▸ SET EXERCISE
Write out the lines below again, replacing "screenshot" with "screen capture" wherever it occurs and keeping everything else unchanged. Omit the pictures from your answer.
## Begin MATERIAL PROVIDED
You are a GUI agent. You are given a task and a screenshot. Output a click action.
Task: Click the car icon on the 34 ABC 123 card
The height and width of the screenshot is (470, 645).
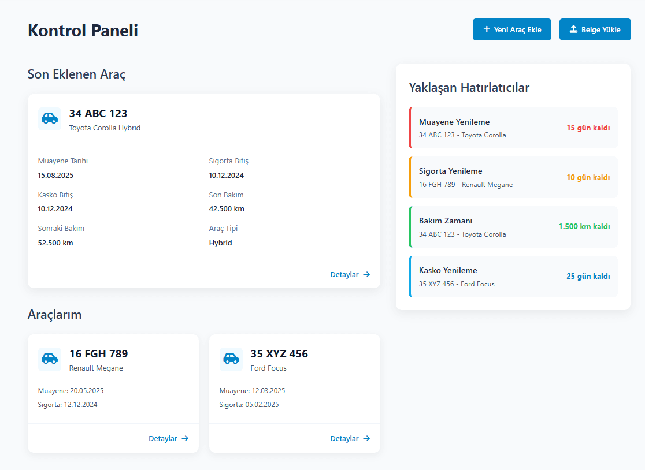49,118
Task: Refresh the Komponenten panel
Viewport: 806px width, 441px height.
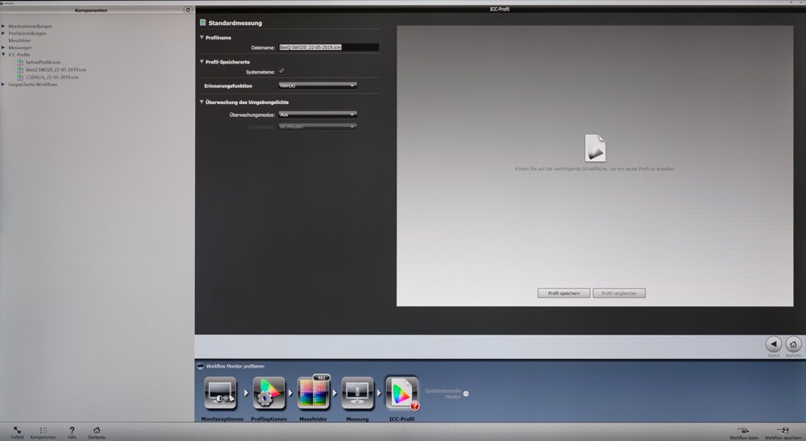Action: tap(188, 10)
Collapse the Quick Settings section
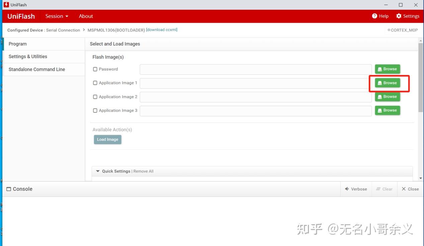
## End MATERIAL PROVIDED
▸ RESPONSE
You are a GUI agent. You are given a task and a screen capture. Output a click action.
Task: Click the car icon on the 34 ABC 123 card
The height and width of the screen capture is (470, 645).
49,118
Task: Refresh the Komponenten panel
Viewport: 806px width, 441px height.
Action: tap(188, 10)
Collapse the Quick Settings section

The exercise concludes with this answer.